→ **Work instructions**:
a) Answer these questions from the data report:
(i) Which database captures the inflationary environment a country was in?
(ii) In what year does the original Kaggle UN Comtrade dump end?
(iii) In which directory do the build scripts generate the processed outputs?
b) How would this sentence from the data report read in Spanish? "Joining the two on country and year lets us test whether the trade patterns of gold (and its peers silver and platinum) respond to inflation in the way the popular narrative suggests."

→ **Passage shown**:
Data Report

This project draws on two complementary data sources to investigate whether gold functions as an inflation hedge through the lens of physical trade flows. UN Comtrade data captures what flows where between countries, while the World Bank Global Inflation Database captures the inflationary environment the country was in at the time. Joining the two on country and year lets us test whether the trade patterns of gold (and its peers silver and platinum) respond to inflation in the way the popular narrative suggests.

All raw inputs live under data/raw/. Reproducible build scripts in data/build_dataset.py and data/country_mapping.py generate the processed outputs in data/processed/. The original Kaggle UN Comtrade dump ends in 2016, which was a problem for our 2022–23 inflation-wave question — so we added a second, more recent UN Comtrade extract (1990–2025) midway through the project to extend the coverage.

1 Raw data

1.1 Overview Raw Datasets

Table 1: Overview of raw datasets used in the project.

→ **Data section**:
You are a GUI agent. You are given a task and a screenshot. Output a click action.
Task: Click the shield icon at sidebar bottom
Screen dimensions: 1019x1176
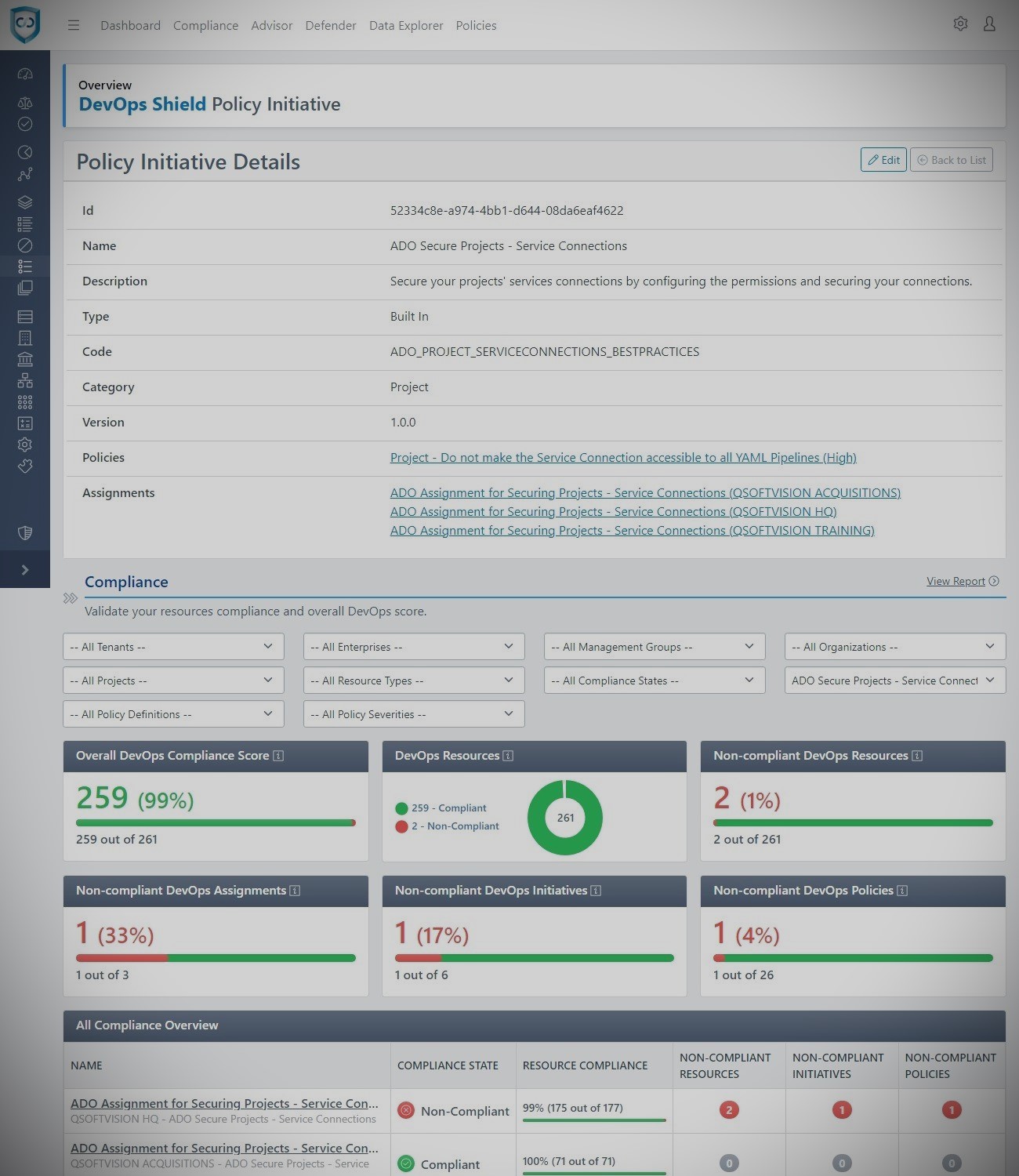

→ **Solutions per task**:
a)
(i) The World Bank Global Inflation Database
(ii) 2016
(iii) data/processed/

b) Unir ambas fuentes por país y año nos permite comprobar si los patrones comerciales del oro (y de sus pares, la plata y el platino) responden a la inflación de la manera que sugiere la narrativa popular.